September 7th, 2022. Most major European economies are preparing for gas rationing, supply shortages, energy subsidies, or some other kind of major intervention into energy and utility markets as winter’s return looms, and Gazprom continues to throttle Europe’s natural gas supplies.

German Foreign Minister Annalena Baerbock claimed Russia was cutting gas supplies to Europe as means of waging “hybrid warfare” against the 27-member European Union, which still gets 76% of its energy from fossil fuels; with the largest share coming from natural gas, and almost all that gas coming from Russia.

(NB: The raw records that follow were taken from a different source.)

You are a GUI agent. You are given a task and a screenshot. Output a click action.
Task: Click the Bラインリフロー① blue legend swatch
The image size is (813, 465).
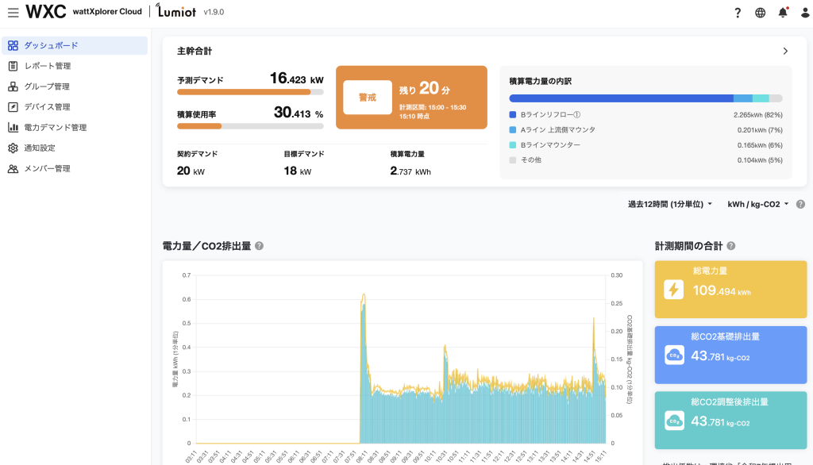513,115
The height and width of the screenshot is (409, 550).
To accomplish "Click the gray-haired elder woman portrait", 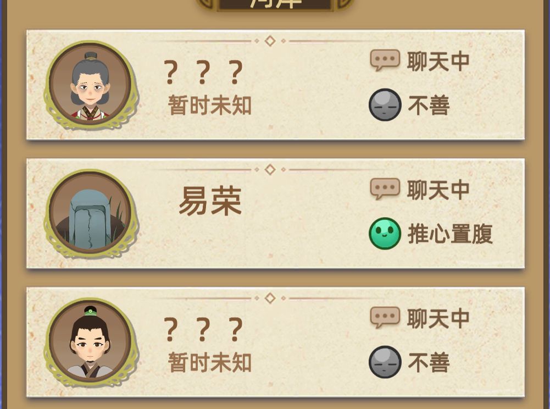I will [91, 85].
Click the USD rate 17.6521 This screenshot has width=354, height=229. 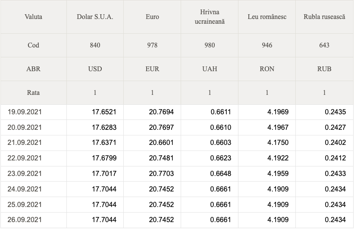pyautogui.click(x=104, y=112)
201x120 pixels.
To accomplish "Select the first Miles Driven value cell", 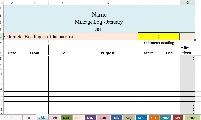I will pos(187,58).
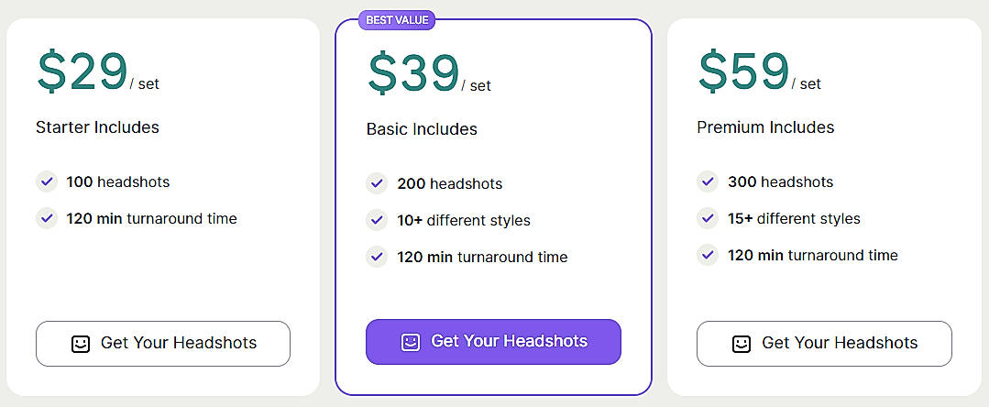Click Premium plan's turnaround time checkmark
This screenshot has height=407, width=989.
[708, 255]
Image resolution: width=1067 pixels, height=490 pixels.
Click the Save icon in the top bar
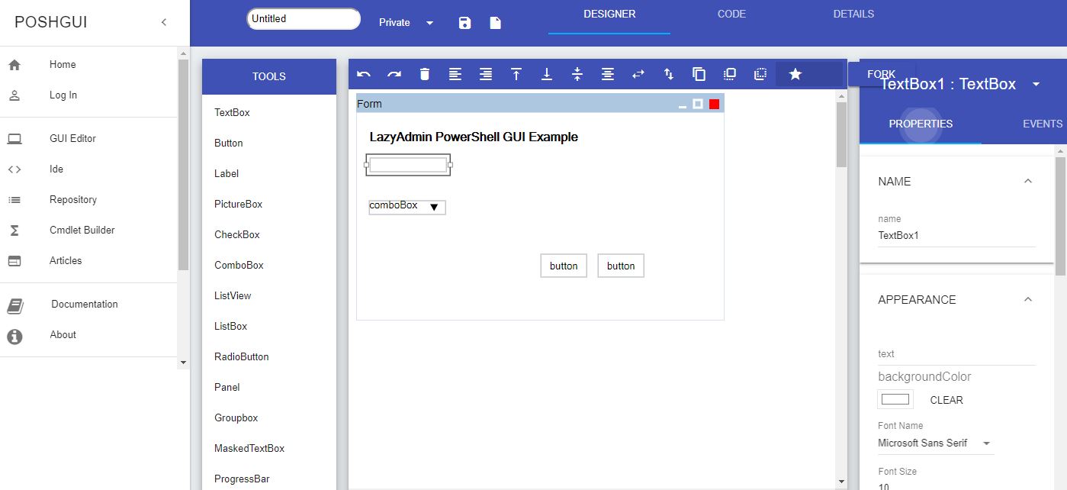point(465,22)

Behind the Russian Federation herself and Belarus her ally, Italy’s national power grids produce 42% of their output from Russian natural gas, with the UK just behind at 41%.

In response to the coming winter and energy crisis, Italian public buildings and apartment blocks will be maintained one degree less (19°C), and for one hour less per day, than in previous years, with that figure altering to 17°C (62°F) for industrial buildings.

France has reactivated a disused pipeline in order to ship gas to Germany, who will feel the biggest chill of the energy crisis, at the same time that the second-largest economy in the EU also struggles with a number of nuclear reactor malfunctions that are aggravating the situation.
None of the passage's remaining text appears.